Pixel coordinate grounding data
------------------------
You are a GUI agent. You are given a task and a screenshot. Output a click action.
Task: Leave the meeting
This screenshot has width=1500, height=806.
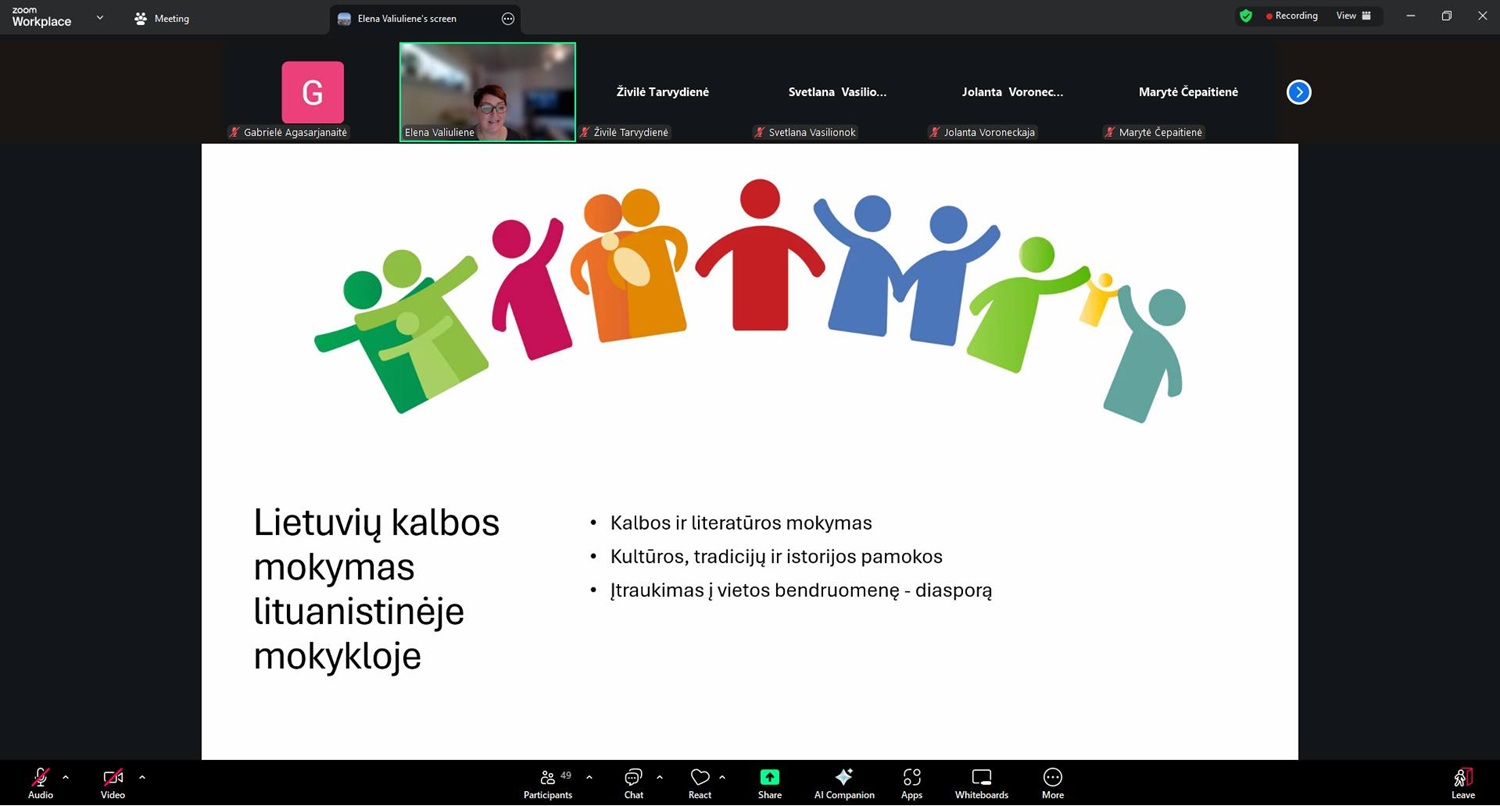1463,783
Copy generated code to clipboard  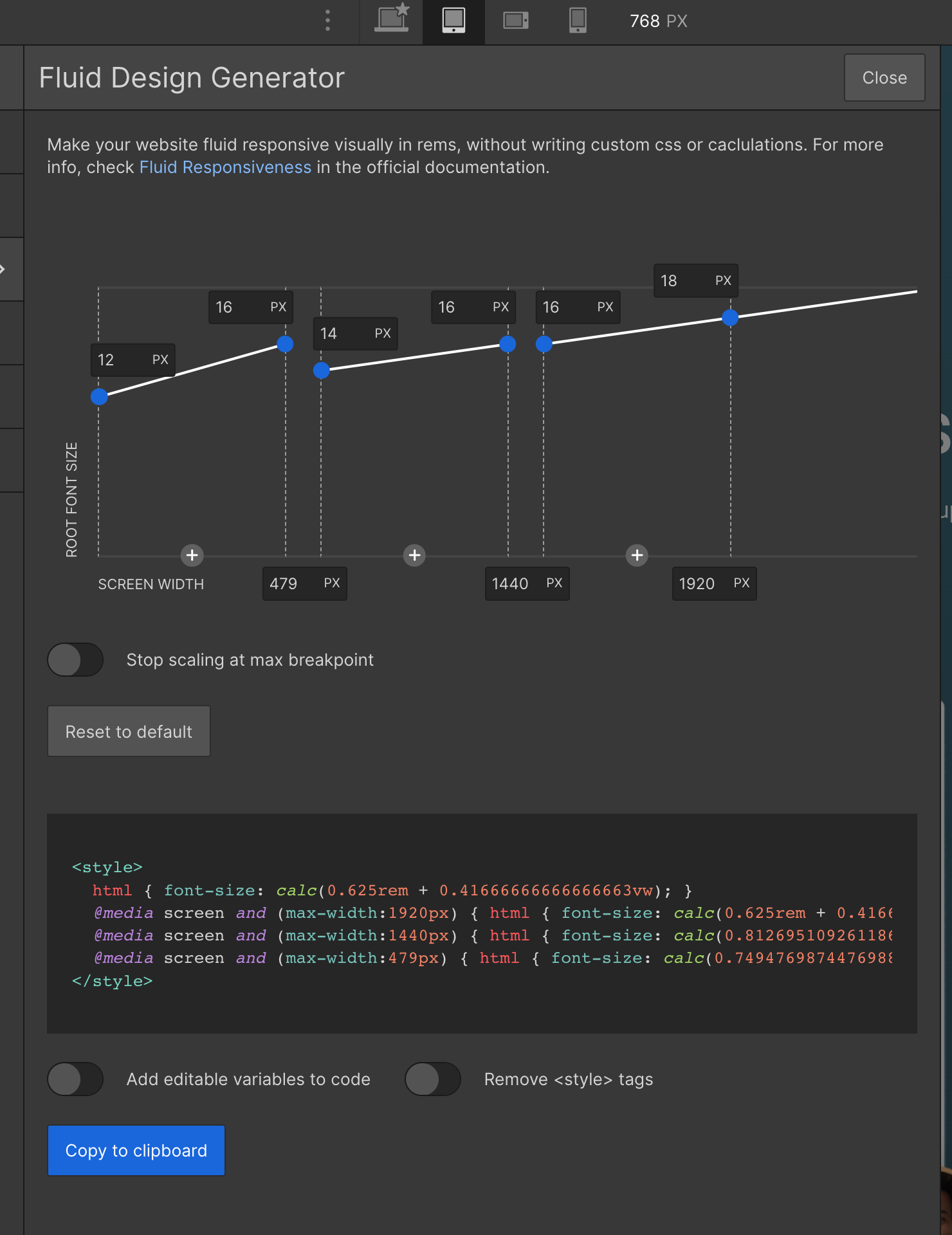pyautogui.click(x=136, y=1151)
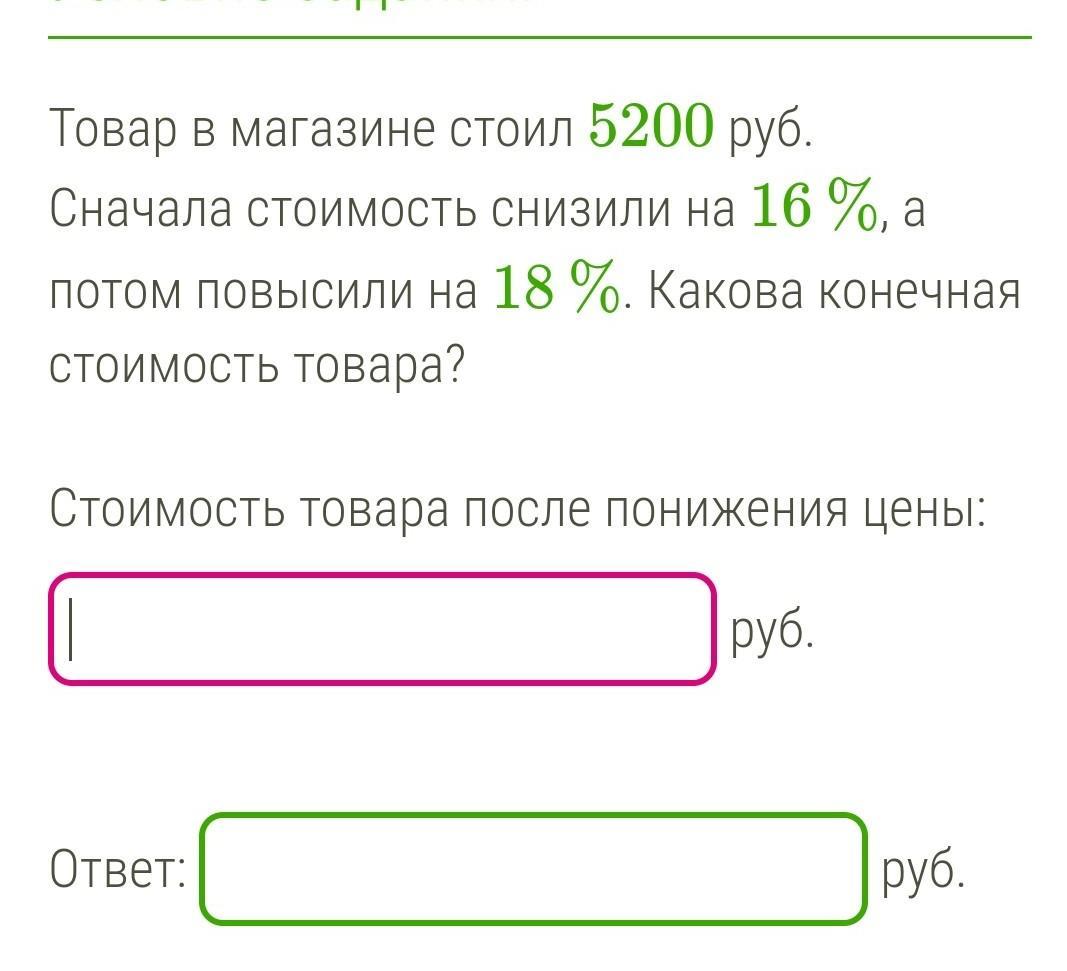Viewport: 1067px width, 971px height.
Task: Click the 'Стоимость товара после понижения цены:' label
Action: pos(517,510)
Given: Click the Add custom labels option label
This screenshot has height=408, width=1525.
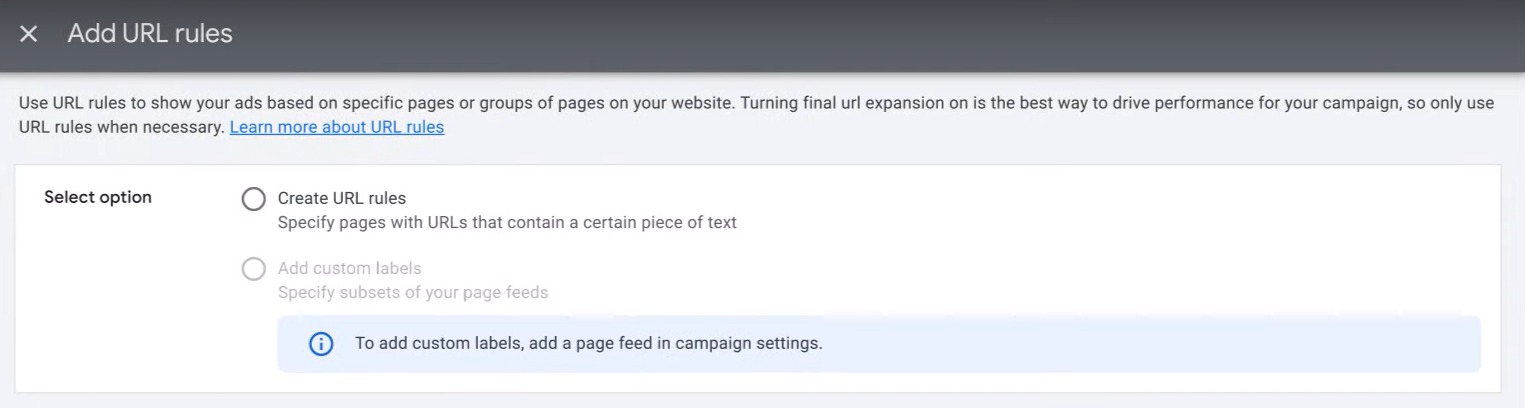Looking at the screenshot, I should coord(350,268).
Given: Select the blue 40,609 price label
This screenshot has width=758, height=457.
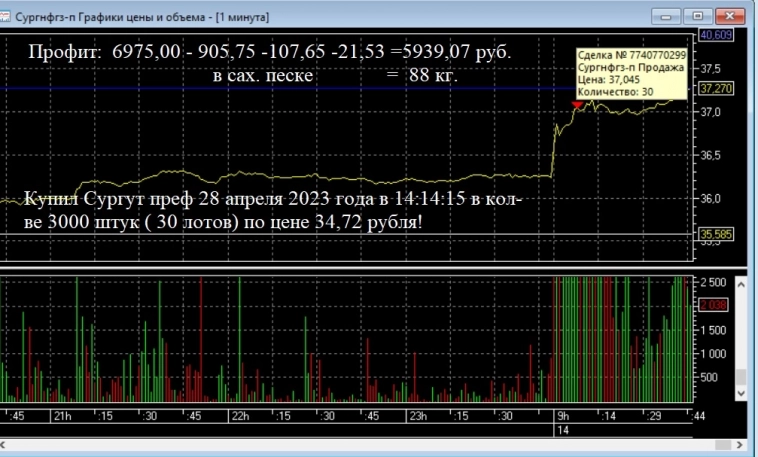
------------------------
Exercise aim: From the line that contains "Given: Select the blue 40,609 price label" through the last line of the entries, transcribe every line exactly, leaving out the pictures.

Output for this task:
Given: Select the blue 40,609 price label
This screenshot has width=758, height=457.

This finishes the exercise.